I've been reading about your troubles and I agree with Kelly when she said to deal with things immediately and appropriately. I would like to give you my opinion, for what it's worth. First, you and your husband need to sit down and agree on "how" to discipline/punish this child "in case of a rage" while he's home and especially while he's away! This will alleviate a lot of stress from you worrying about how your husband is going to react to your disciplinary tactics. Also, it will help you and your husband to be more supportive of each other and have the confidence that "he's/she's got my back".
Secondly, if your son does not have any disorders (ADHD, OCD, ODD, Tourettes, Bi-Polar (Manic/Depressive), etc.) you should also consider discussing with your husband the alternative of calling the police when he rages and loses control.
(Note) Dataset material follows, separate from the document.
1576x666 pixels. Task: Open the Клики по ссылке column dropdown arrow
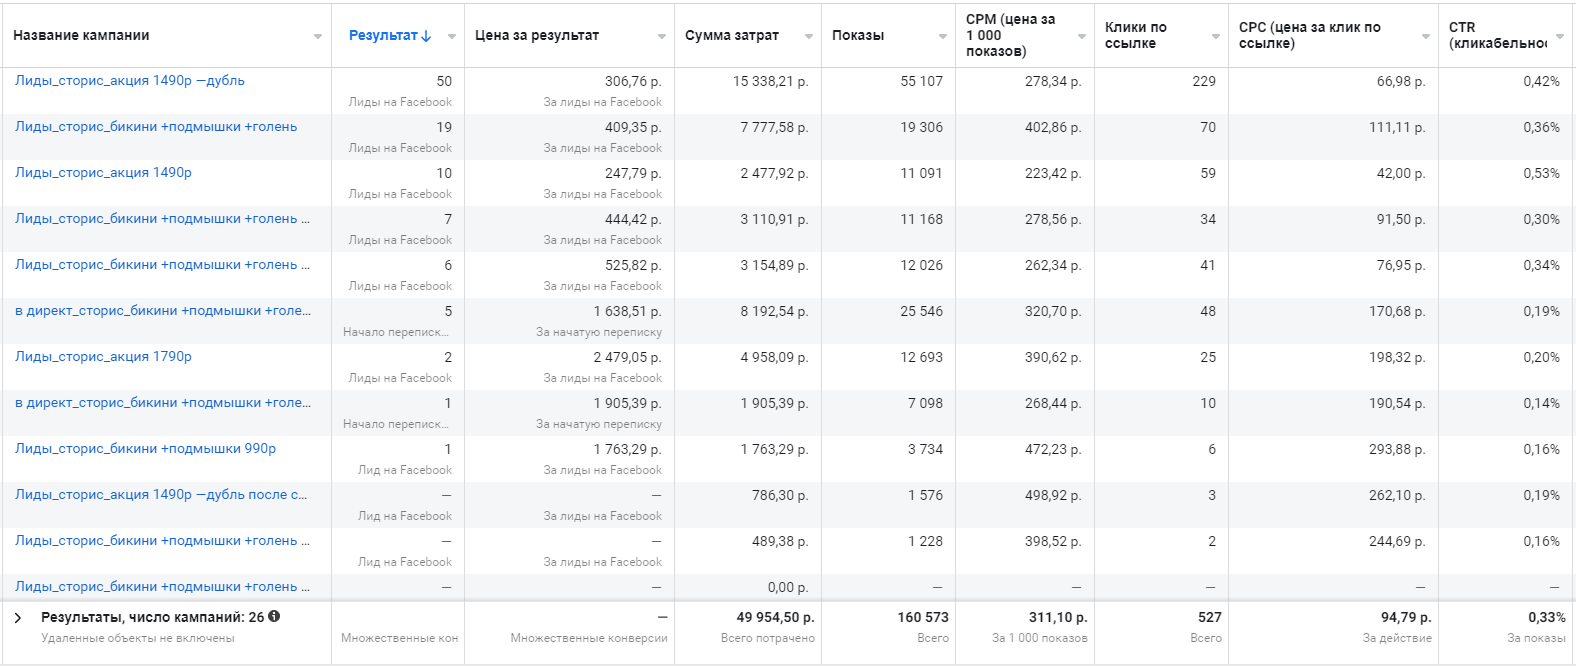pos(1216,37)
I don't know if you've done this before, but if you DO decide this may be an option you need to sit down with your son (when he is calm and acting decent) and tell him very matter-of-factly that you are not going to tolerate these outbursts any longer. Tell him the next time he flies into a rage you will immediately call the authorities and have him removed from the home. Explain to him what juvenille hall is and what the process is for out of control teens (and if YOU don't know...you need to find out soon!). Tell him that you don't want to do this, but YOU WILL!!!! And be prepared to do it!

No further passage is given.